La Costituzione più bella del mondo deve essere quindi archiviata in nome di un particolare tipo di plebiscito: quello che dà il potere a chi ha votato lo schieramento giusto. E tutto ciò nonostante non stia scritto da nessuna parte della Costituzione più bella del mondo che il partito che raccoglie la maggior percentuale di voti debba per forza governare. Per farlo deve arrivare ad avere la maggioranza dei deputati e la maggioranza dei senatori.

luigi di maio

Tutto ciò Di Maio lo sa benissimo ma, come nella tradizione del MoVimento 5 Stelle, se ne frega. “La seconda forza politica – ha rivendicato – è a oltre 10 punti da noi, c’e’ stata una grande investitura nei confronti del M5S”, ha detto ancora. Un modo che è tipico di chi vuole comandare, non governare. E ancora: “Dobbiamo metterci d’accordo sui temi, non sulle cariche. Aspetto una interlocuzione con le forze politiche, si facciano avanti”, ha detto dopo aver precisato che sulle cariche ha deciso tutto lui. È un modo talmente incredibile di porre la questione della governabilità che non mancherà qualche fesso a cascarci.

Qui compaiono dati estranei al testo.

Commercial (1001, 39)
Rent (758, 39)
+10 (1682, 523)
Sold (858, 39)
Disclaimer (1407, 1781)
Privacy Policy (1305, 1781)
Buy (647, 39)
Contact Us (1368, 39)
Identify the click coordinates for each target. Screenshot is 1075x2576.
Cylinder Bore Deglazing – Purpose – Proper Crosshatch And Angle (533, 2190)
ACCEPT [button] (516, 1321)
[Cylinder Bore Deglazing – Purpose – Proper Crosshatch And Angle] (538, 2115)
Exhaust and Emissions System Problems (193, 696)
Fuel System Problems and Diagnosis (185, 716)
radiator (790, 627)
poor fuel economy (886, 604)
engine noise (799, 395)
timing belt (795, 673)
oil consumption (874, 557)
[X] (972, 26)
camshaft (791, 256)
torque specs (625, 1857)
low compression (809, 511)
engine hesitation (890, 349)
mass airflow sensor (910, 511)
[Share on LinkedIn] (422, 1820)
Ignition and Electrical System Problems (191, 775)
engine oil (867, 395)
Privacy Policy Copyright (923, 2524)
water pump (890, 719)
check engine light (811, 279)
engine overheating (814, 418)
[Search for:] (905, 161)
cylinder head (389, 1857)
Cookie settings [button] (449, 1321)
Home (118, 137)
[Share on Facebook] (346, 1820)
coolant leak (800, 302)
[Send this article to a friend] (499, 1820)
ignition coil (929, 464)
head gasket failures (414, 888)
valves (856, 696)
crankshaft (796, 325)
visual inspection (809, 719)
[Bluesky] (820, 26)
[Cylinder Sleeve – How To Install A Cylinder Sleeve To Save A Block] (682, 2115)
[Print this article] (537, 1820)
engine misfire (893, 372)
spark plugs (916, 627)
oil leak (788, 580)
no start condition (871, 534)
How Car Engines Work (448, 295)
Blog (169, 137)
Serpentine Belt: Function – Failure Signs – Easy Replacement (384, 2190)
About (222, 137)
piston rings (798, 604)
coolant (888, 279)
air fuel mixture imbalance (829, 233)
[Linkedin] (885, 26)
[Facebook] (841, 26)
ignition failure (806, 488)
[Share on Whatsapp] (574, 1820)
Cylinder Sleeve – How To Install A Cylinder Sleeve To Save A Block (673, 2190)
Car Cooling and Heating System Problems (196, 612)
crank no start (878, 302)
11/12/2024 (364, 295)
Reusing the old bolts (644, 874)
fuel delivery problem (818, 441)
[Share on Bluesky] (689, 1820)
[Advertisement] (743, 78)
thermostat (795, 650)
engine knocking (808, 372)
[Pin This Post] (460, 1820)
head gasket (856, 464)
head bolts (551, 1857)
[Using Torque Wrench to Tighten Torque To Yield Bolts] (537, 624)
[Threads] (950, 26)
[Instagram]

Il no al governo istituzionale

Già che c’era, Di Maio ha detto di no anche alle ipotesi di governo istituzionale, ovvero di governo di tutte le forze politiche che porti rapidamente il paese a nuove elezioni dopo aver sbrigato gli affari correnti. Era un’ipotesi ventilata stamattina da La Stampa, che immaginava una soluzione in cui un governo guidato da un giurista (si facevano i nomi di Tesauro, Cassese e Silvestri) potesse ricevere la fiducia, o la non-sfiducia, di tutti i partiti dell’arco parlamentare. Siccome è la soluzione ad oggi più ragionevole visto che anche Salvini oggi a Bruxelles ha continuato a dimostrare nei fatti di non volere nessun governo mettendosi a parlare di uscita dall’euro e altre amenità che sono l’esatto contrario dell’allargamento della maggioranza di centrodestra, ecco che Di Maio l’ha bocciata.

E questo perché sa benissimo che se davvero dovesse mostrare quella responsabilità che oggi lui chiede ad altri partiti, ne avrebbe soltanto da perdere. In più, ha il personalissimo problema del suo secondo mandato, che in teoria gli impedirebbe di correre alle prossime elezioni. Tutte circostanze che lo spingono a mettere sul piatto oggi il massimo della posta. Sperando che a nessuno venga in mente di venire a vedere il bluff.